- histoire de la bande dessinée chinoise, le manhua (1) -
Avec l’ouverture de la Chine, la bande dessinée du pays commence rapidement à subir les influences de l’étranger, et plus particulièrement du Japon où les artistes de manga (la prononciation japonaise pour les sinogrammes 漫画) sont très prolifiques depuis l’après-guerre. Le terme manhua est donc un emprunt au voisin nippon bien qu’il existait déjà auparavant pour désigner les dessins humoristiques et autres caricatures satiriques que l’on retrouve aujourd’hui dans la presse écrite et dont il ne sera pas question ici. Le manhua, en tant que bande dessinée, qui se rapproche davantage de la BD franco-belge que nous connaissons, se distingue des lianhuanhua traditionnels par le fait que les textes sont désormais systématiquement intégrés à l’image grâce aux « bulles » et qu’on ne se limite plus à une seule illustration par page. La juxtaposition des dessins y est inspirée par le cinéma et on utilise donc les différents plans de caméra habituellement utilisés dans le septième art. Dans le monde chinois, c’est à Hong-Kong et à Taiwan, plus perméables aux influences japonaises et où règne une plus grande liberté artistique, qu’apparaît d’abord le manhua.
Le manhua hongkongais
Ainsi, dans la colonie britannique, l’afflux d’immigrants venu du continent dans les années 50 et 60 permet au marché de la bande dessinée de prospérer, surtout quand on considère la masse de lecteurs que représente la génération du baby-boom. Des titres locaux et étrangers (américains et japonais notamment) s’y côtoient et se font concurrence. L’œuvre hongkongaise la plus populaire à une époque où la télévision n’existait pas encore est incontestablement Uncle Choi (财淑 - voir image) de Hui Guan-man. Celle-ci raconte, sur un ton tantôt comique tantôt grave, l’histoire d’un vieil homme qui devient un héros pendant la guerre contre les Japonais. En 1962 commence la parution du Old Master Q (老夫子 ) de Alphonso Wong (王家禧) qui met en scène ses personnages dans des situations comiques. Vraisembablement inspirée de M. Wang de Ye Qianyu, cette série ne manque pas de se faire l’écho des préoccupations la société hongkongaise et, dans certains numéros de la fin des années 80 par exemple, les protagonistes expriment leurs craintes vis-à-vis de la rétrocession de la future ex-colonie à la Chine.
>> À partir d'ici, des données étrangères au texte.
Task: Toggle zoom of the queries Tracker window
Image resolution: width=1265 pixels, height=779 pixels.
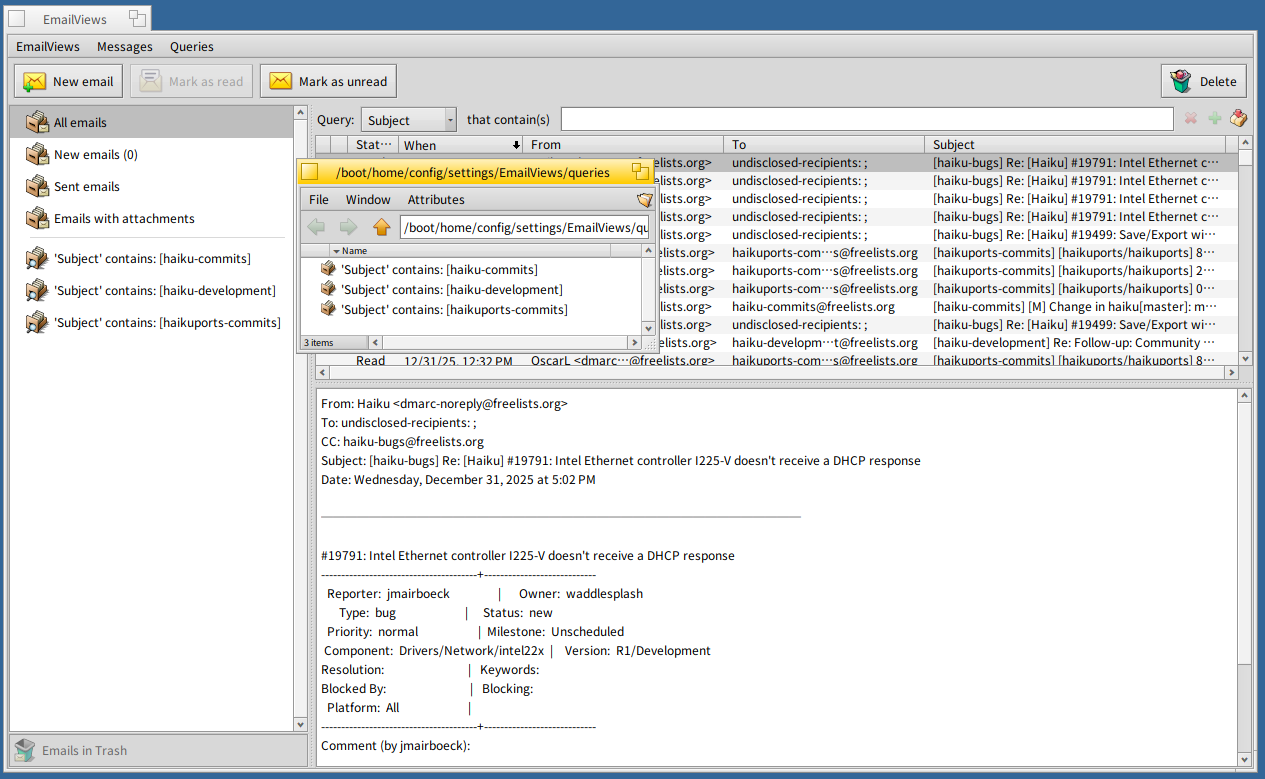Action: pos(640,172)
Dans les années 80, Ma Wing-shing (马荣成), inspiré par les romans de cape et d’épées, donne ses titres de noblesse au manhua hongkongais avec Chinese Hero (中华英雄) qui se caractérise par son style surréaliste et ses planches en couleur. Cette série culte raconte les aventures de Wah Ying-hung, un jeune homme qui se met à étudier les arts martiaux afin de venger ses parents assassinés. Ce manhua rencontre un succès immédiat auprès du public, le premier numéro ayant été vendu à plus de 200 000 exemplaires. Le style de Ma Wing-shing est alors imité par de nombreux auteurs hongkongais. La série Young and Dangerous (古惑仔) débute en 1992 et explore l'univers des triades. On assiste ensuite à une vague de manhua à connotation érotique qui va pousser une nouvelle fois le gouvernement à légiférer. À partir de 1995, les BD aux contenus "inappropriés" sont désormais vendus dans un emballage plastique. Dans un tout autre style, Alice Mak (麥家碧) et Brian Tse (謝立文) rencontrent un grand succès, aussi bien auprès des grands que des petits, avec leurs séries McDull (麦兜) et McMug (麥嘜). Celles-ci, dessinées dans un style très enfantin, mets en scène une famille de petits cochons et leurs amis et aborde des thèmes sociaux allant du chômage aux familles monoparentales.